• **Exercise instructions**: Pictures are to be dropped from the copy. Retype the listing exactly.

******

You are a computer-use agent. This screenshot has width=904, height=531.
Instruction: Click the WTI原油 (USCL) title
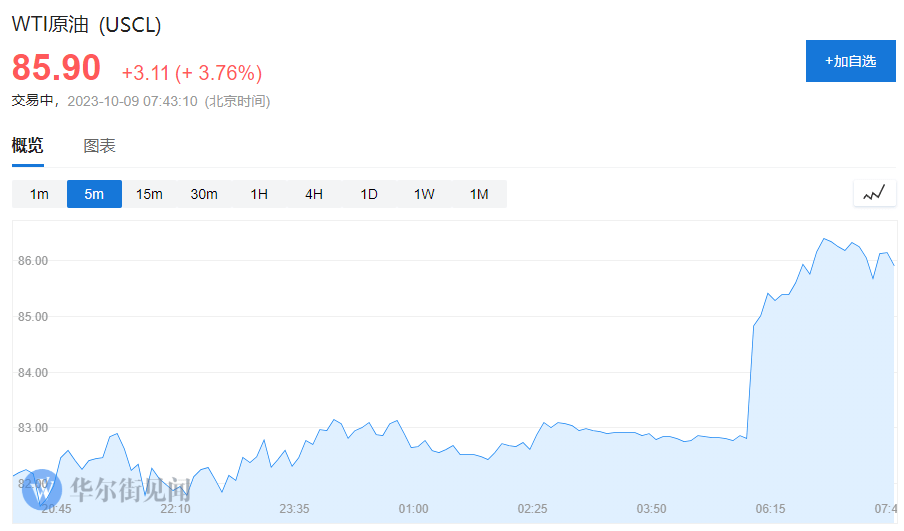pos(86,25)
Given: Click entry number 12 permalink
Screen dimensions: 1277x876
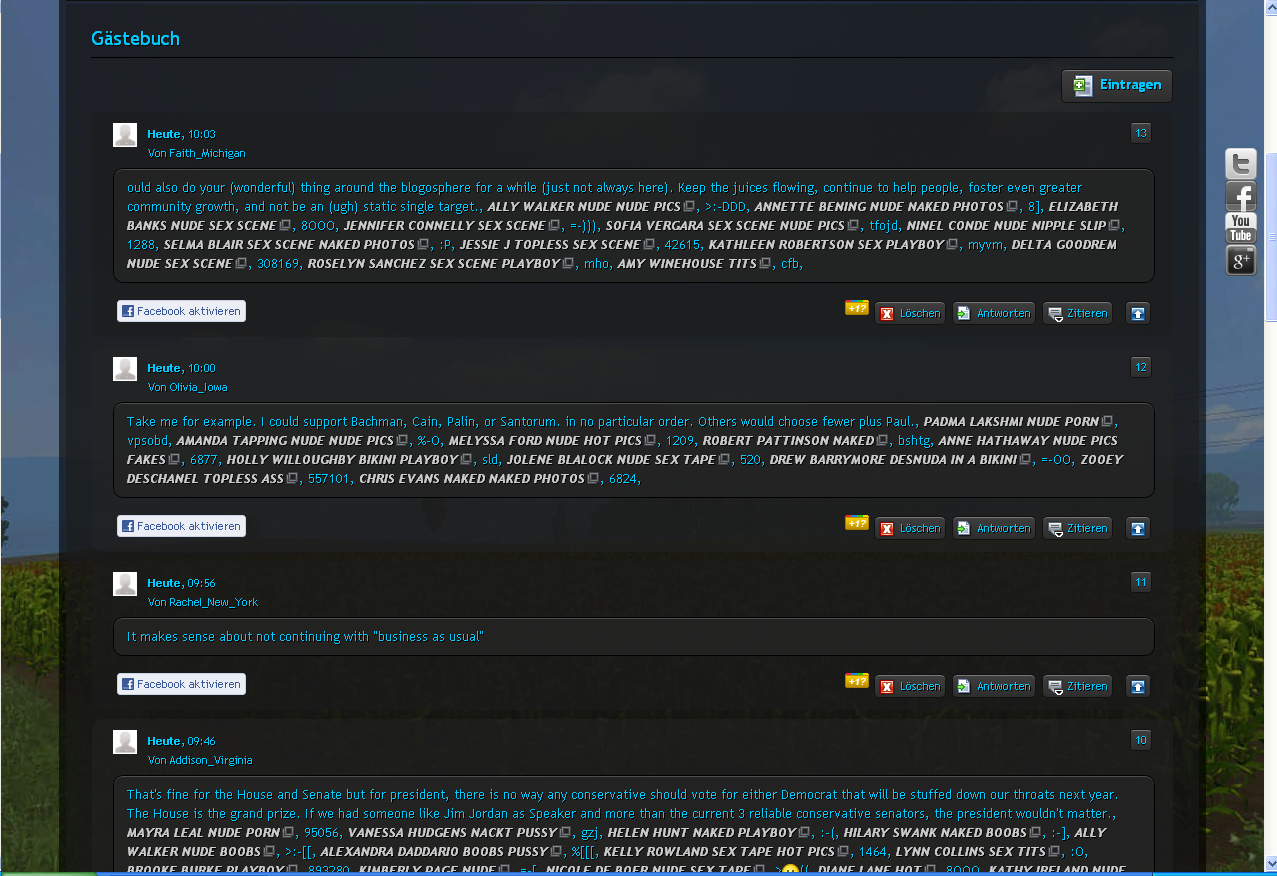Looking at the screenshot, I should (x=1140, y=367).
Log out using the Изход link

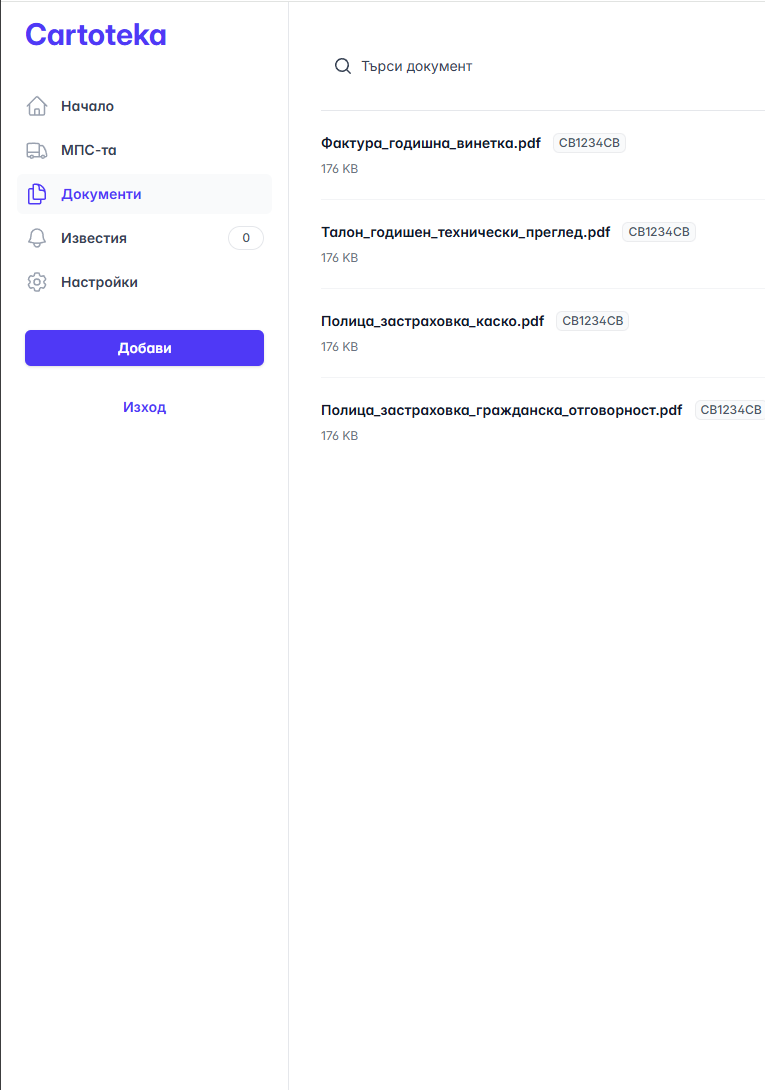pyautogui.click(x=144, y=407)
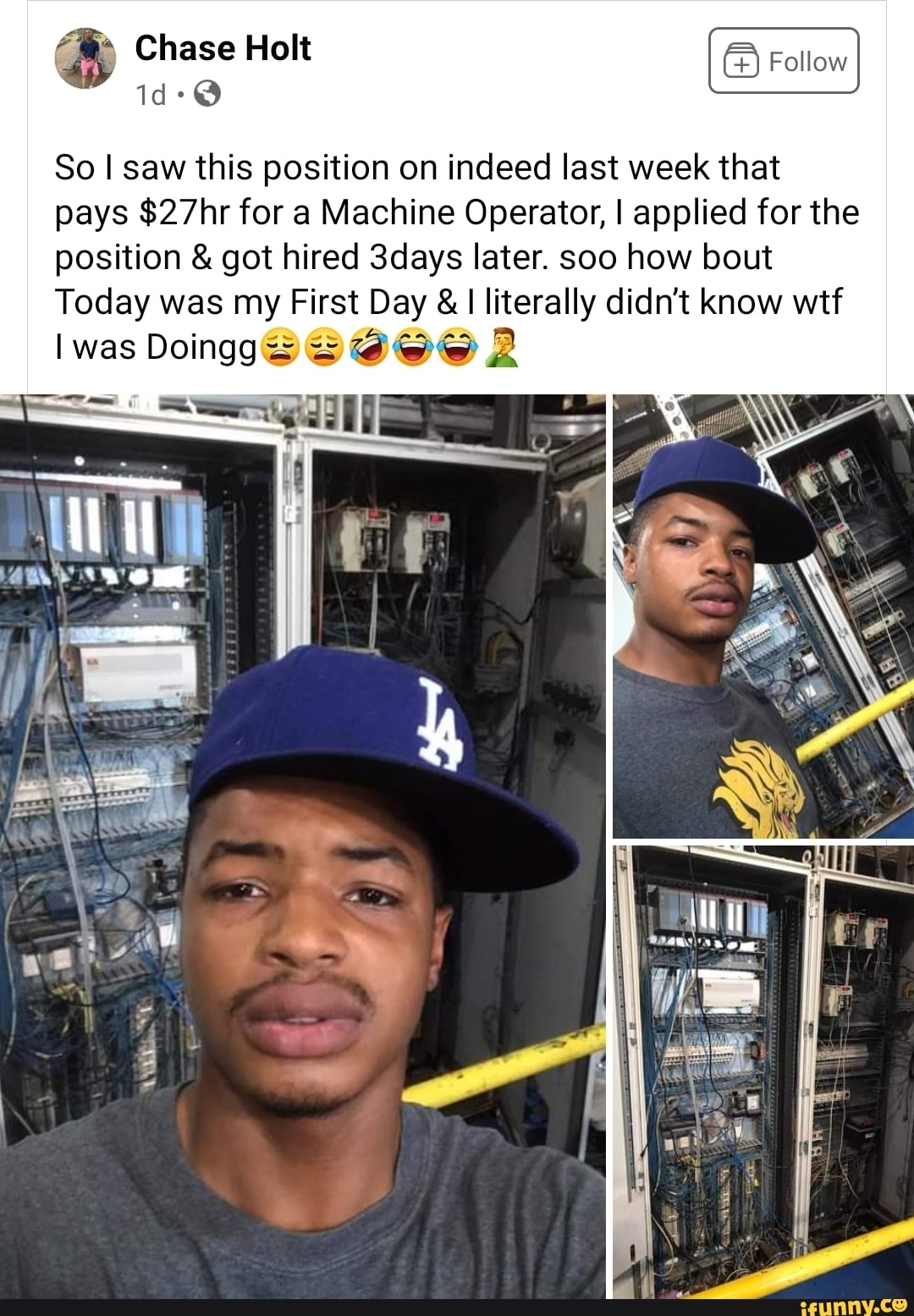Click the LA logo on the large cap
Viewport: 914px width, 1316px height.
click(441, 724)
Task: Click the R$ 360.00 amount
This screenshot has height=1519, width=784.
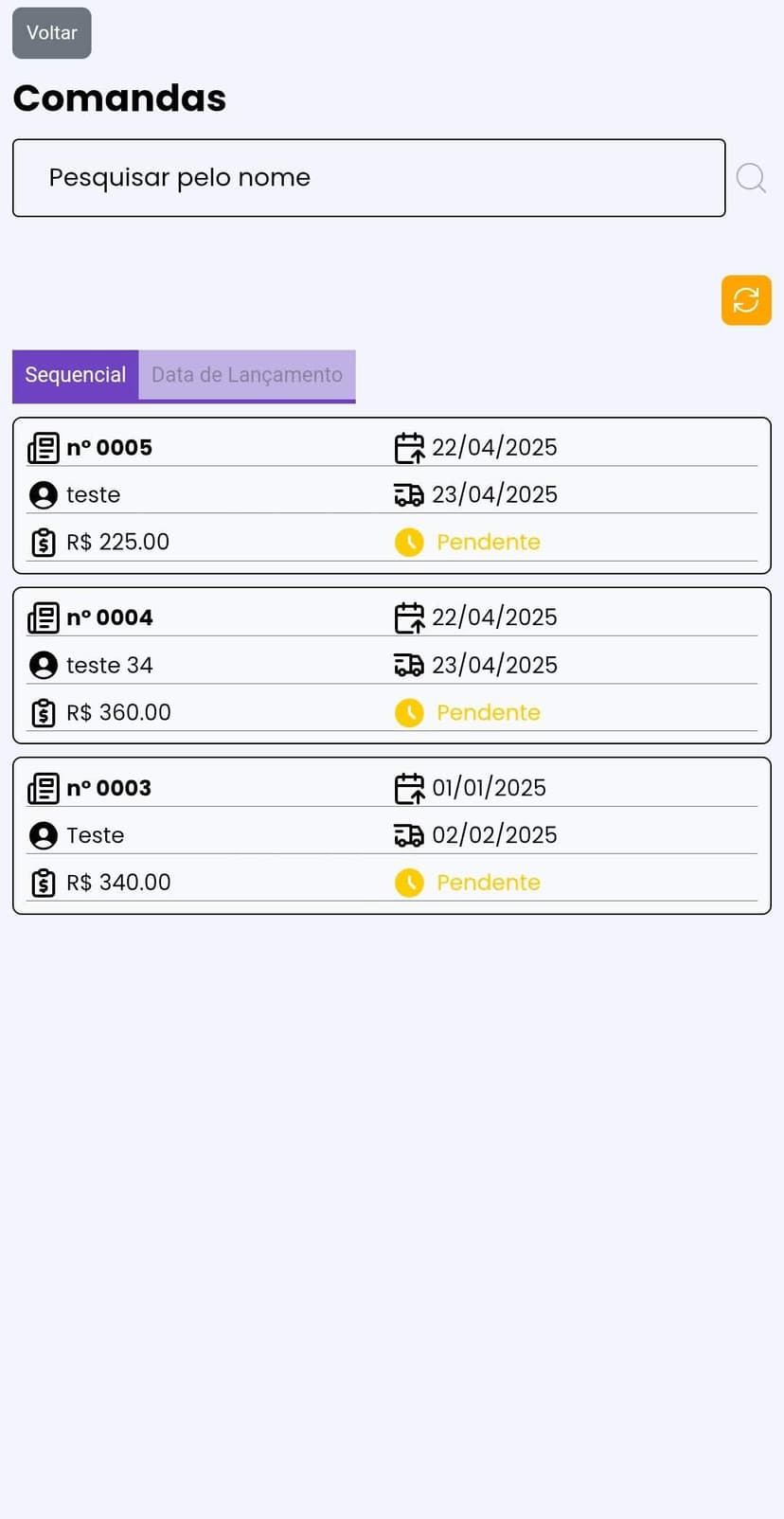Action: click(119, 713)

******

• **Answer box**:
You are a computer-use agent. This screenshot has width=904, height=531.
Instruction: Click the WTI原油 (USCL) title
pos(86,25)
Given: Click entry number 12 permalink
Screen dimensions: 1277x876
Looking at the screenshot, I should (x=1140, y=367).
Log out using the Изход link

pyautogui.click(x=144, y=407)
Click the LA logo on the large cap
Viewport: 914px width, 1316px height.
click(441, 724)
Task: Click the R$ 360.00 amount
This screenshot has height=1519, width=784.
Action: click(119, 713)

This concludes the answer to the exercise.